● Work to complete: Give back, unchanged, the lines of the listing from the line with "Open View for" to the line with "(1446, 373)", both included. Leave the pictures out of your answer.

● Record set:

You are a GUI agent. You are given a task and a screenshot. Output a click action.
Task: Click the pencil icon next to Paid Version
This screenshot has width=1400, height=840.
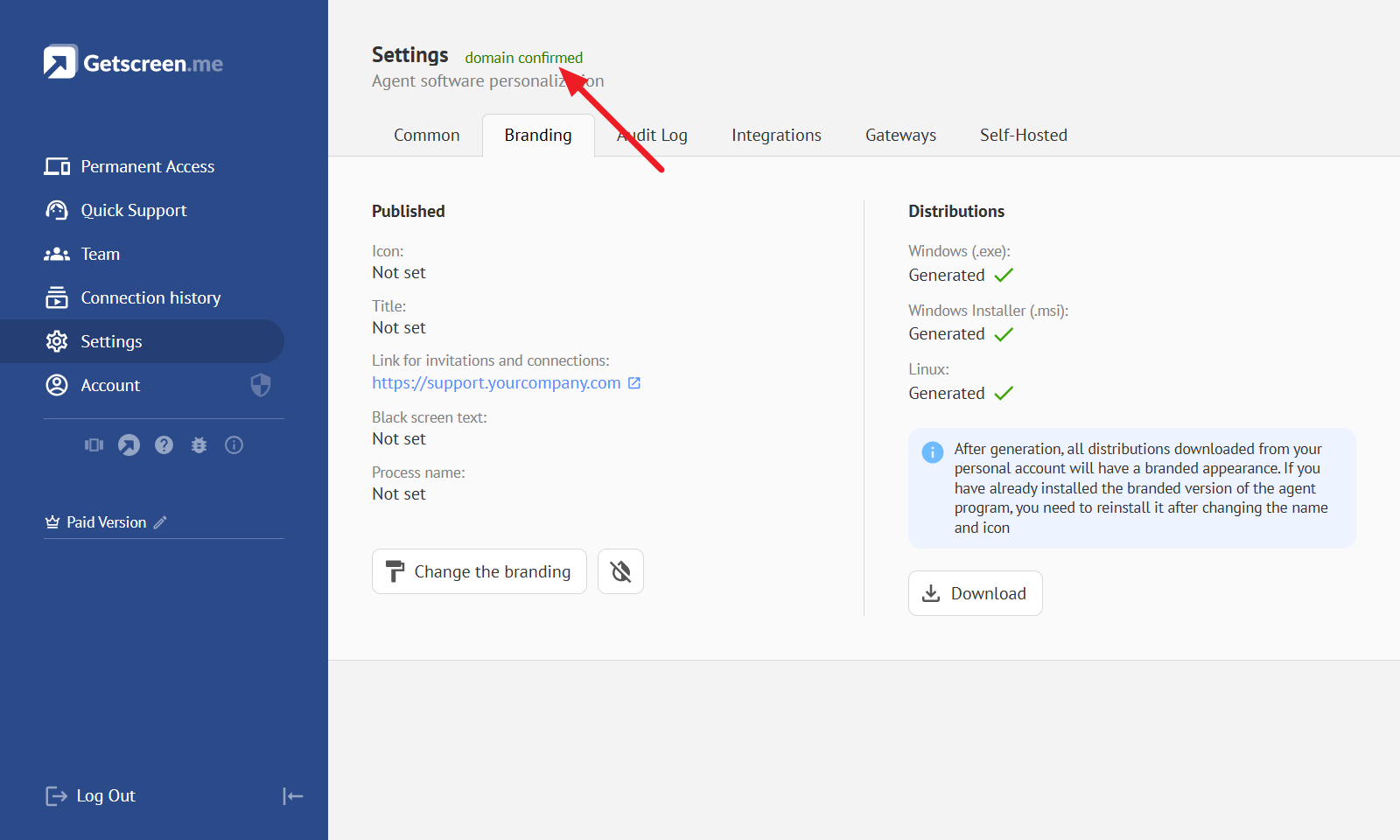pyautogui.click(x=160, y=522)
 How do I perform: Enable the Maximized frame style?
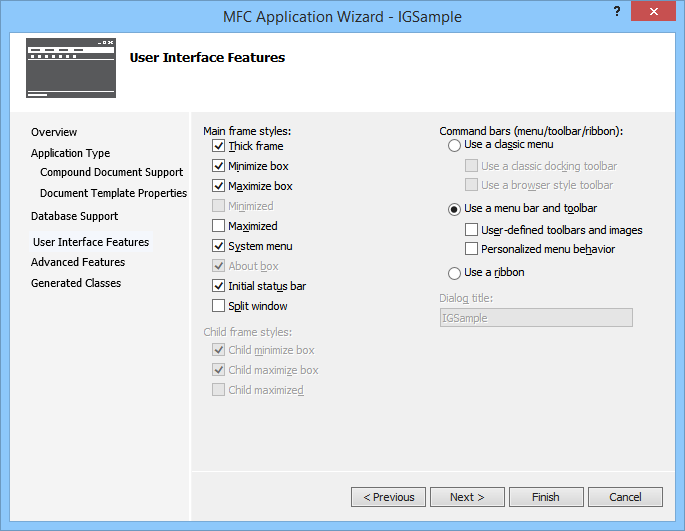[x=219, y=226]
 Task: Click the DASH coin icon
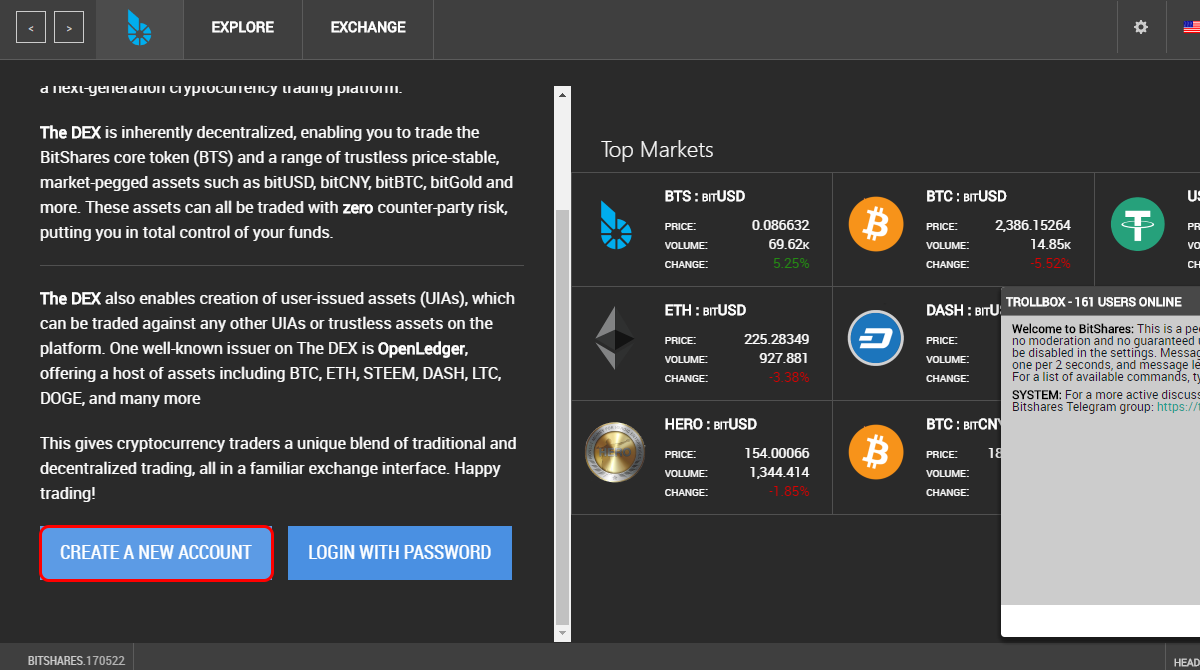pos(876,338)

...

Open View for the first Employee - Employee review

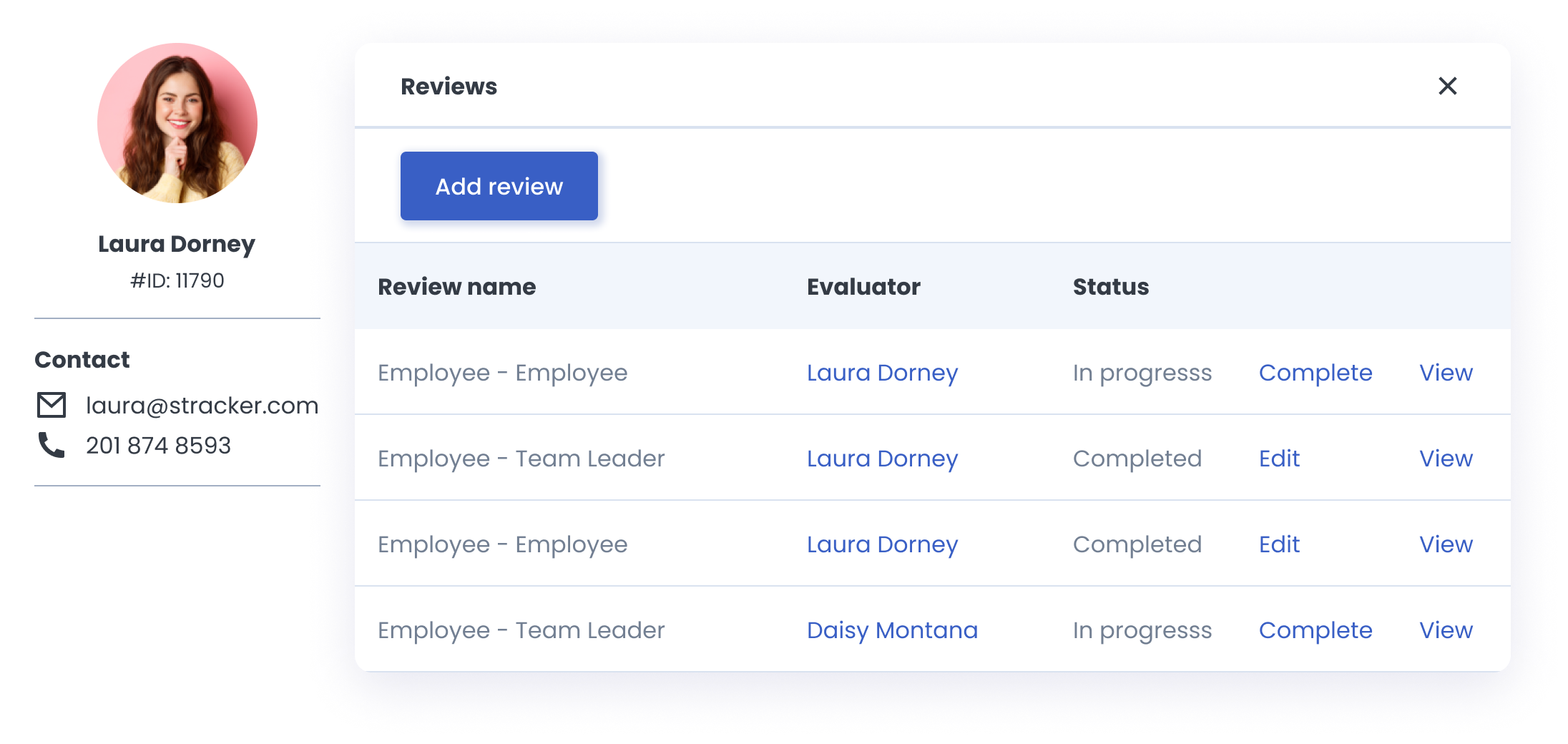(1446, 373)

● Result below:
Open View for the first Employee - Employee review

(1446, 373)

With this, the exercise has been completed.